Les notes continuent la numérotation de la première partie.
Les personnages n’ayant pas leur note ici l’on eue dans la première partie.

61     Ce « mot » de Paul Valéry a très vraisemblablement été vendu au libraire Robert Télin dont il sera beaucoup question dans la troisième de ces pages sur Paul Valéry. La chronique qui a entrainé ce mot est celle du premier mai 1914 dont voici le sommaire : « Une dédicace [à Guy-Charles Cros]. — Le départ de M. [André] Antoine [du théâtre de l’Odéon]. — Théâtre du Vieux-Colombier : La Jalousie du Barbouillé, comédie en un acte, de Molière. La Navette, comédie en un acte, de Henry Becque. Le Testament du père Leleu, pièce en 2 tableaux, de M. Roger Martin du Gard. — Un mot de critique dramatique. — Esprit de danseuses. »

62     Paul Valéry « La Conquête allemande », Mercure du 1er septembre 1915, page 51. Le titre du livre de Maurice Schwob est Le Danger allemand.

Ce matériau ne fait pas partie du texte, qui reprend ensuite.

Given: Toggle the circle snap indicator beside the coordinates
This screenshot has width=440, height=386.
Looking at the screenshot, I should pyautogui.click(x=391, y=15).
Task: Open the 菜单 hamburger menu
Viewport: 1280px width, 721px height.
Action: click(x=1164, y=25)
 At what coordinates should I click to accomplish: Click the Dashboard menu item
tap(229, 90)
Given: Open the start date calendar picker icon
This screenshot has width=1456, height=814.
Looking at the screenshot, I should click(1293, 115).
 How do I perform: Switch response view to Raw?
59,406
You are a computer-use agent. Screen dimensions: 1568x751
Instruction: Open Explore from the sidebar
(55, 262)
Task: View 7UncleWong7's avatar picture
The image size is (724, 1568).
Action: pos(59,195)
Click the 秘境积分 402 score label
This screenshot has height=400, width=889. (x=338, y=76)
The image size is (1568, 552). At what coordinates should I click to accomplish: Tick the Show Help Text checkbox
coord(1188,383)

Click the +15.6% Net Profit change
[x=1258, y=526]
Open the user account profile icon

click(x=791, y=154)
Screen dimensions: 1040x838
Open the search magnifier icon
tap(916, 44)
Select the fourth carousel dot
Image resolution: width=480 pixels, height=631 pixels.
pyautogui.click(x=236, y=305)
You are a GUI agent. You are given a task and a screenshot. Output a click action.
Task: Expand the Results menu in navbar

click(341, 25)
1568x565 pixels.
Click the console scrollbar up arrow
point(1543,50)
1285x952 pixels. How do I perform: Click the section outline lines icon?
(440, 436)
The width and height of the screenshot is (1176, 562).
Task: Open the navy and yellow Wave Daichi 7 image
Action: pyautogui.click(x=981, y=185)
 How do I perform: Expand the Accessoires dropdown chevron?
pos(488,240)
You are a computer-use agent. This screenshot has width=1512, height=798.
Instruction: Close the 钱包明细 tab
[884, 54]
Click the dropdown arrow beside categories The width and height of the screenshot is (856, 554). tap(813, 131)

Essai sur le développement industriel et commercial de l’Allemagne, paru chez Léon Chailley en 1896 puis chez Flammarion l’année suivante. Maurice Schwob (1859-1928) est le frère aîné de Marcel Schwob (1867-1905). L’article de Paul Valéry « La Conquête allemande » est paru dans le Mercure du 1er Septembre, page 51.

63     Une note de ce numéro du Mercure indique bien que c’est l’essai de Paul Valéry (et non le livre de Maurice Schwob) qui est paru dans une revue anglaise, le numéro 92 de la New Review de Londres en janvier 1897.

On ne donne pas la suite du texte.